### DOCUMENT PASSAGE:
◆ ◆ ◆

In an era of utilitarian box superstores, online wine clubs and wine sold in snap-top cans and milk cartons, Rutledge’s personal purveyor approach — except for an occasionally updated Facebook page the store doesn’t even have a website — made him more than a mere shopkeeper.
“He’s one of the last knowledgeable people around about wine,” said Warren Johnston, a former Valley News journalist and wine columnist. “He’s worked in vineyards, he’s taught wine classes at Osher. There’s just nobody else around like him where you can walk in and say, ‘I’m having this and I’m looking for …’ or ‘I have a friend who really knows their wine but I don’t want to overspend and what would impress them?’ ”
“He knows,” said Johnston, who noted that Rutledge’s encyclopedic knowledge of wines enabled him to have on hand a crate of under $10-a-bottle wines that were every bit as enjoyable to drink as pricier products.
Norwich Wine and Spirit’s last day is June 30, and Rutledge is working on “selling down” his inventory of “probably 600 different” wines packed into his store of 800 square feet. Rutledge said he’s “talking with several people” about handing off the business — he said he won’t even seek any payment, “I’ll give it to them” — but in any case he fully intends to leave it all behind.
“I need to make a clean break. I don’t want to be the transition guy here helping somebody get it all set up,” he said. He’s looking for “somebody else with a vision of what the store should be” who’s ready to “rock it.”
Despite “spirits” in the store’s name, however, liquor sales, at least under Rutledge, has never been a focus of the store’s business.
At the time Rutledge had purchased the former Jug Store, “it was a liquor store with a little bit of wine and I wanted to turn it into a wine store with a little bit of liquor. And that’s exactly what I did,” he said.
In fact, Rutledge explained, a few months ago he had decided to “stop selling liquor and just be a wine store. Then as things progressed I thought it’s just the right time for my family and for me to move on.”
Earlier this month, the Vermont Department of Liquor & Lottery posted on its website that it is “seeking interested parties in or near Norwich that may have an interest in and a suitable location to operate a State Liquor Agency,” or 802 Spirits outlet.
The state “requires at least 100 square feet of retail space and at least 75 square feet of storage space all devoted to retailing liquor, as well as adequate parking, signage, loading and unloading facilities,” the post said.
Applications were due June 16.
Rutledge kept the storefront closed for 15 months during the height of the COVID-19 pandemic, taking orders over the phone and leaving customers to pick up their orders placed on a table outside the store’s doors.
“We did decent business but it was a grind. There was no joy in it,” Rutledge said.
But Rutledge said one of the best things to ever happen at his store came out of the pandemic: Catherine Johnson, a certified sommelier, who was working a desk job at Dartmouth’s Geisel School of Medicine while her husband was attending medical school here. Johnson approached him just as he was reopening the doors for in-store customers in June 2021, explaining she was “passionate about wine and wanted to get back into it.”
Rutledge credits Johnson, who recently moved to Detroit where her husband is doing his medical residency, with rejuvenating the business after the pandemic, bringing her “following” from her wine class she taught at Osher — the same one that Rutledge had previously led — and “making our wine selection much more diverse.”
What has been especially gratifying is mentoring others who have gone on to make their own mark in the wine business, Rutledge said. He cited Tenny King, who was 22 years old when he came to work at Norwich Wines and Spirits and “didn’t know a Chardonnay from Cabernet.”
King is now the beverage director and sommelier at the Pitcher Inn in Warren, Vt.
Over the years “dozens” of employees have come and gone, Rutledge said, but each change requires an investment in time and there came a limit.
”I was faced with this idea of bringing in somebody else, teach them how everything works, build up enough confidence in them so that I can leave and have a day off here and there,” he explained. “I just wasn’t up for doing that again. I’ve done it so many times.”

◆ ◆ ◆

### SUPPLIED RECORDS:
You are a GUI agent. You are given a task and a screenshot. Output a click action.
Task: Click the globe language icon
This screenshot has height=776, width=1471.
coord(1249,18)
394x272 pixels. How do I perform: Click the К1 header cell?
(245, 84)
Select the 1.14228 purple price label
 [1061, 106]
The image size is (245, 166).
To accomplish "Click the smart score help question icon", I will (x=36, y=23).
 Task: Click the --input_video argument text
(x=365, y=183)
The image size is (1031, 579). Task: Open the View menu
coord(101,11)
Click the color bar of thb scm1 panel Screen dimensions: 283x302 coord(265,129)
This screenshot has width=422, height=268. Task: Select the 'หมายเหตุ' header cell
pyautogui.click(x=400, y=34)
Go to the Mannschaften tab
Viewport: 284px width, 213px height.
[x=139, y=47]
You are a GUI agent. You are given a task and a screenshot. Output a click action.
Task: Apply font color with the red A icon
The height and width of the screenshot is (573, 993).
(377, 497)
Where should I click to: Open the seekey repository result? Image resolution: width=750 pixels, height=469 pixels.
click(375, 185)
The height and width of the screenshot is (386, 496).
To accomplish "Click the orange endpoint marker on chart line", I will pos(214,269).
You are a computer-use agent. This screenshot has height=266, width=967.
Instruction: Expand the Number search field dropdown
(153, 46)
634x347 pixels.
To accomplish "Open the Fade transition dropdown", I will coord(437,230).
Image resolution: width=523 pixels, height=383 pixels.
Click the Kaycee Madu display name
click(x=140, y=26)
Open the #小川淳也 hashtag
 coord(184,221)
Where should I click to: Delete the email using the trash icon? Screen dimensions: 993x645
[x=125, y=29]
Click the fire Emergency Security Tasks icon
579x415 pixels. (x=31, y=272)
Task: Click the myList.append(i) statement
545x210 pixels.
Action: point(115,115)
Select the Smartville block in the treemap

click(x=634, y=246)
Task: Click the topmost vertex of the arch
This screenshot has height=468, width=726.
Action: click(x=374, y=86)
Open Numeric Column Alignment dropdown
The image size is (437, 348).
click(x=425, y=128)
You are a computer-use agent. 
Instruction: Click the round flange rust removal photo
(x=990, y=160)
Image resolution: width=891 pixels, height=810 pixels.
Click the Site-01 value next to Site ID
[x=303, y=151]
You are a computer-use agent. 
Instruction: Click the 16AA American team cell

◆ ◆ ◆

### WHAT YOU HAVE TO DO:
Edit the wine store article: rewrite everything from "Rutledge credits Johnson, who" down to "came a limit.", changing "Detroit" to "Chicago".

### SOLUTION:
Rutledge credits Johnson, who recently moved to Chicago where her husband is doing his medical residency, with rejuvenating the business after the pandemic, bringing her “following” from her wine class she taught at Osher — the same one that Rutledge had previously led — and “making our wine selection much more diverse.”
What has been especially gratifying is mentoring others who have gone on to make their own mark in the wine business, Rutledge said. He cited Tenny King, who was 22 years old when he came to work at Norwich Wines and Spirits and “didn’t know a Chardonnay from Cabernet.”
King is now the beverage director and sommelier at the Pitcher Inn in Warren, Vt.
Over the years “dozens” of employees have come and gone, Rutledge said, but each change requires an investment in time and there came a limit.